Fit $\theta$ to minimum the loss function $\sum_{i=1}^m w_i (y^{i} - \theta^{i}x^{i})^2$, where $w_i$ is a “weight” function, usually $w_i$ is given by the following:
$$
w_i = e^{-\frac{(x^{(i)}-x)^2}{2\tau^2}}
$$
which means
$$
\begin{cases}
w_i\longrightarrow1,&|x^{(i)}-x|\longrightarrow0\
w_i\longrightarrow0,&|x^{(i)}-x|\longrightarrow \infin
\end{cases}
$$
the more x is close to the training sample $x^{(i)}$, the more important $x^{(i)}$ will be

local

  • we try to use only training sample near $x$ to make our predication

  • you can control the “attention” span by changing the parameter $\tau$

    tau

Classification Problem

Binary Classification

$$
y\in{0,1}
$$

Note that Linear Regression is absolutely NOT a good algorithm for Classification problem becasue classification problem has nothing to do with linear relationship!!!

nolinear

We solve this kind of problem via Logistic Regression

we want out hypothesis works like
$$
h(\theta) \in [0,1]
$$
so we have a logistic function
$$
g(z) = \frac{1}{1+e^{-z}} \in [0,1]
$$
logistic

we then feed our old linear regression hypothesis in to it to just reduce the value to [0,1]
$$
h(\theta) = g(\theta^Tx) = \frac{1}{1+e^{-\theta^Tx}}
$$
After some sophisticated math, we make a function which gives us the likelihood of our parameters now are the right ones, we call it a “log function”
$$
\log(\theta) = \sum_{i=1}^m y^{(i)} \log{h_\theta(x^{(i)})}+(1-y^{(i)})\log(1-h_\theta (x^{(i)}))
$$
becasue y is either 0 or 1, so it function like a switcher

Finally, we come with our solution : Gradient Ascent

compared with gradient descent, we try to maximum the correct probability.

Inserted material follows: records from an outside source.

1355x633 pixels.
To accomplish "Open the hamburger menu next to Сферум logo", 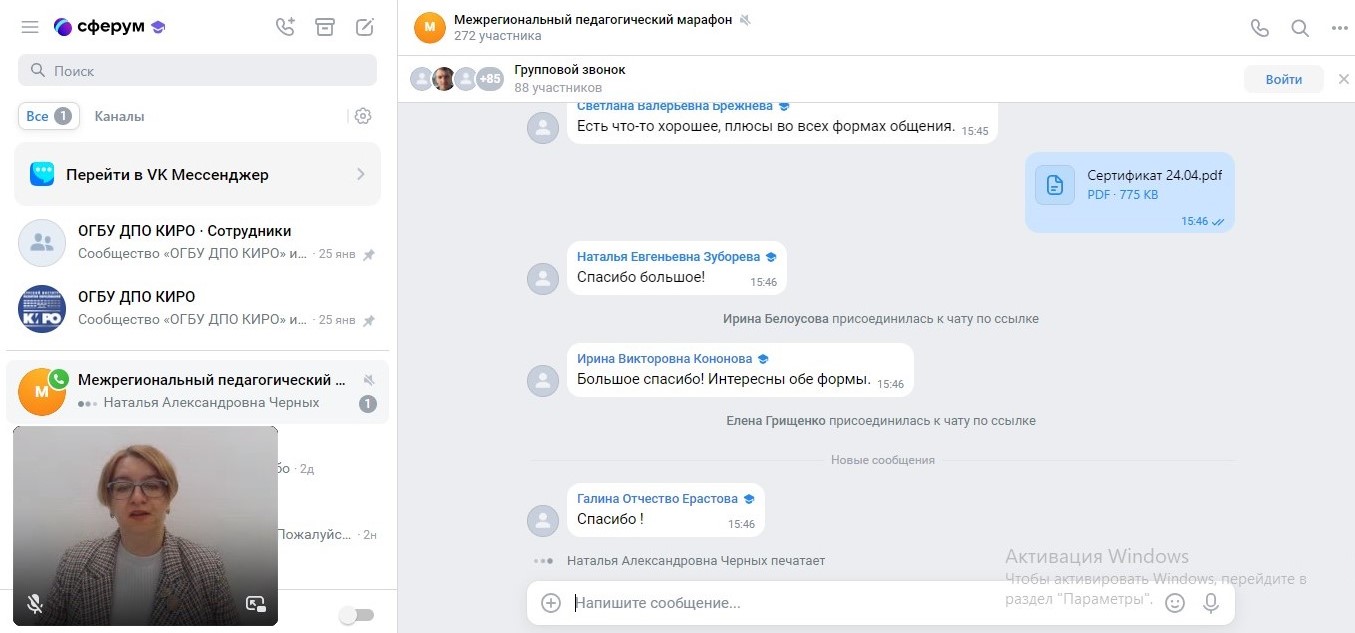I will [x=30, y=27].
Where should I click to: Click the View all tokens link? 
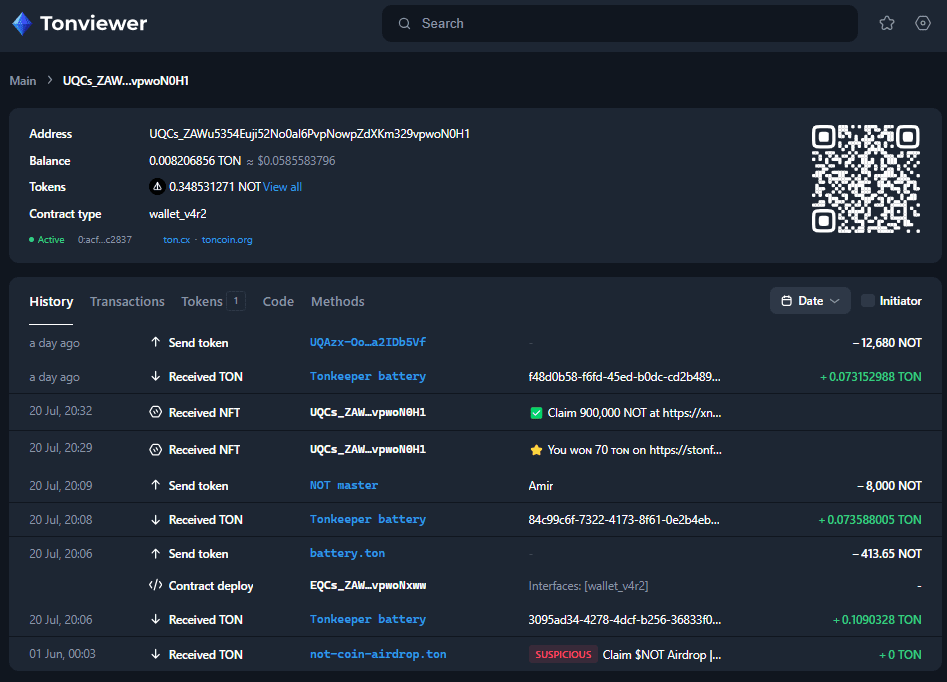[x=282, y=187]
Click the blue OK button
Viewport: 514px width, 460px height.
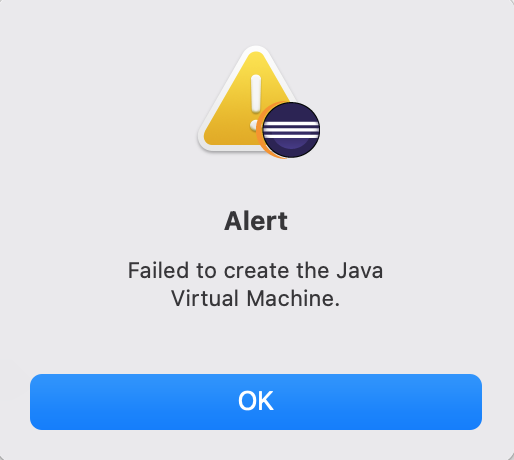(256, 402)
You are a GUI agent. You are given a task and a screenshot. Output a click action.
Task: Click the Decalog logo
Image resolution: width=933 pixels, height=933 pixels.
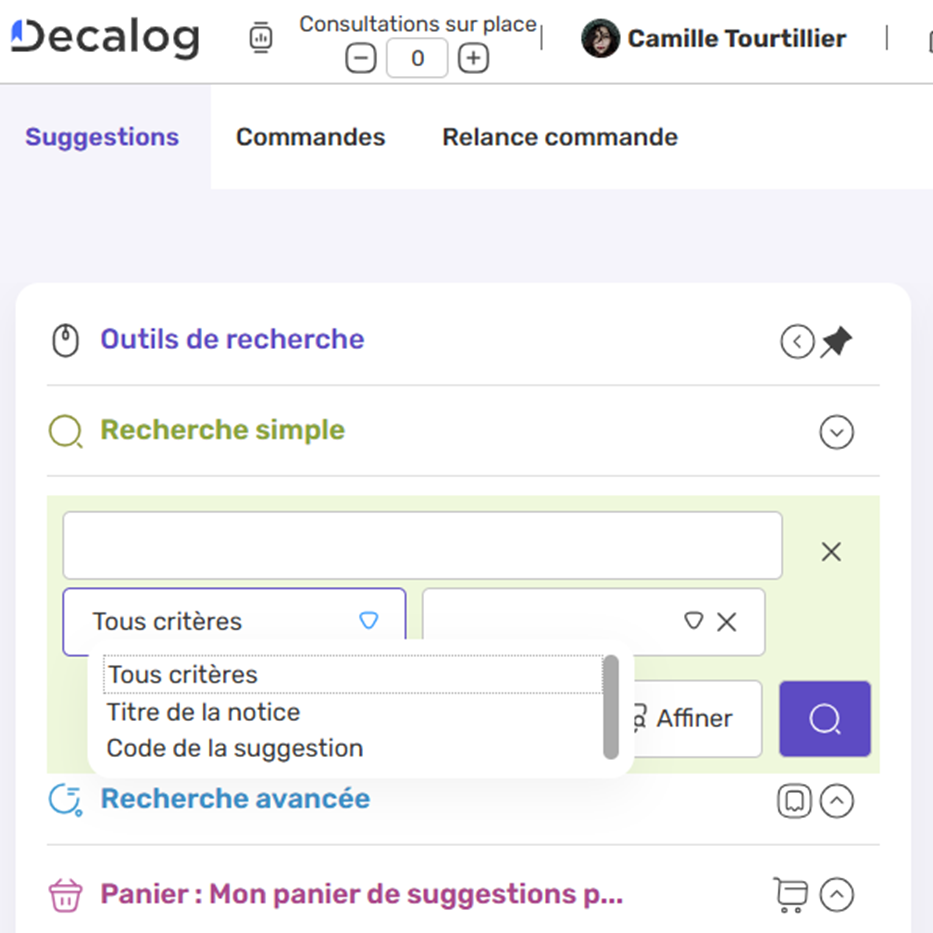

update parameters in gradient ascent:
$$
\theta_j = \theta_j + \alpha \frac{\partial \log{(\theta)}}{\partial\theta_j}\
= \theta_j + \alpha \sum_{i=1}^m (y^{(i) } - h_\theta(x^{(i)}))x_j^{(i)}
$$
update parameters in gradient descent:
$$
\theta_j = \theta_j - \alpha \frac{\partial h (\theta)}{\partial\theta_j}
$$

  • just like the gradient descent, gradient ascent has a local maximun same as global maximum
  • No one shoot method like normal equation for gradient ascent
  • but we have Newton’s method to accelerate

Newton’s method

give a function $f(\theta)$, Newton’s method try to find a $\theta$ that makes $f(\theta) = 0$

we can just set $f(\theta)$ to our $\log’(\theta)$ to find the $\theta$ that make max $\log (\theta)$

Here is how Newton’s method work

newton

  1. We start from a random $\theta_0$
  2. Calculate the tangent line at $\theta_0$
  3. let tangent line to be 0 to find $\theta_1$
  4. Repeat until we find our target

Derivate the formula

formula
$$
\theta^{(1) } = \theta^{(0)} - \triangle
$$

$$
f’(\theta^{(0)}) = \frac{f(\theta_0)}{\triangle}
$$

$$
\theta^{(1) } = \theta^{(0)} - \frac{f(\theta_0)}{f’(\theta^{(0)})}
$$

$$
\theta^{(i+1)} = \theta^{(i)} - \frac{f(\theta_i)}{f’(\theta^{(i)})}
$$

Disadvantages

each step in newton’ method require to inverse a matrix, if number of your parameters is small, that’s fine. However, when you have many parameters, the dimension of your matrix is very high, each step will cost much.